In its Parkinson’s Disease Pipeline Insight – 2023 report, DelveInsight says there are promising pipeline therapies in various stages of development.
These encompass Tavapadon, IkT-148009, NLY01, PT320, BIIB122, Prasinezumab, KDT-3594, AAV2-GDN, AKST4290, anle138b, ITI-214, NTCELL, Buntanetap, ANAVEX2-73, ATH-1017, NE3107, MEDI1341, AZD0328, Liraglutide, UB-312, LY03003, FB-101, AV-101, ABBV-951, NYX-458, DSP-9632P, Valiloxybate, SER-214, UCB7853, TAK-071, XC130-A10H, K0706, Talineuren, Pirepemat, Lu AF28996, WD-1603, CVN424, CST-103, NBTX-001, MSK-DA01, adipose-derived mesenchymal stem cells, ND0612, P2B001, 1ST-103, 1ST-105, and others.
In January this year, Neurocrine Biosciences and Voyager Therapeutics announced the formation of a new strategic collaboration to advance multiple gene therapies for the treatment of neurological diseases.
The collaboration includes Voyager’s preclinical, intravenously administered GBA1 gene therapy programme for Parkinson’s.
In addition, Neurocrine Biosciences and Voyager have agreed to collaborate on three new gene therapy programmes directed to rare central nervous system (CNS) targets. 
In October 2022, Biogen and Denali Therapeutics announced that dosing had commenced in the global Phase 3 Lighthouse study to evaluate the efficacy and safety profile of BIIB122 (DNL151), as compared to placebo in approximately 400 participants with Parkinson’s disease and a confirmed pathogenic mutation in the leucine-rich repeat kinase 2 (LRRK2) gene.
And, in September 2022, Neuron23, an early-stage biotechnology company focused on developing precision medicines for genetically defined neurological and immunological diseases, and QIAGEN, a provider of sample and assay technologies for molecular diagnostics, applied testing and academic and pharmaceutical research, announced a collaboration.
They are looking to develop a companion diagnostic for Neuron23’s LRRK2 inhibitor for Parkinson’s disease.

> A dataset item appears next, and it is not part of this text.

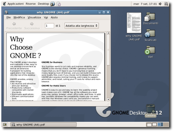Click the Cestino trash icon
Image resolution: width=174 pixels, height=132 pixels.
[150, 110]
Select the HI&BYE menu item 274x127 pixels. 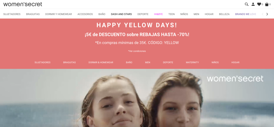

Other recent advancements cover Neuroderm’s liquid levodopa/carbidopa known as ND0612, which it was announced earlier this year had shown positive phase three trial results, and adipose-derived mesenchymal stem cells.
Stem cell therapy may benefit Parkinson’s disease by replacing and repairing damaged nerve cells within the brain.
Meanwhile Tavapadon, being developed by Cerevel Therapeutics, has shown improvements in movement symptoms.
The cause of Parkinson’s disease is still largely unknown. But it is a progressive disorder caused by nerve cell degeneration in the substantia nigra, a part of the brain that controls movement.
These nerve cells die or become impaired, losing the ability to produce dopamine, an important chemical.
Theories as to the potential causes of the disease involve oxidative damage, environmental toxins, genetic factors, and accelerated aging.
The majority of Parkinson’s patients are given medications to alleviate their symptoms. These work by either stimulating the remaining cells in the substantia nigra to produce more dopamine (levodopa medications) or inhibiting some of the acetylcholine produced (anticholinergic medications), restoring the balance of chemicals in the brain.
Many celebrities have been diagnosed with Parkinson’s and have been vocal about the condition, helping to raise its profile globally.
They include the Scottish comedian Billy Connolly, the actors Ian Holm, Bob Hoskins, Michael J Fox and Alan Alda, former US President George HW Bush, boxer Muhammad Ali, the singers Neil Diamond and Ozzy Osbourne, TV presenter Jeremy Paxman, and Pope John Paul II.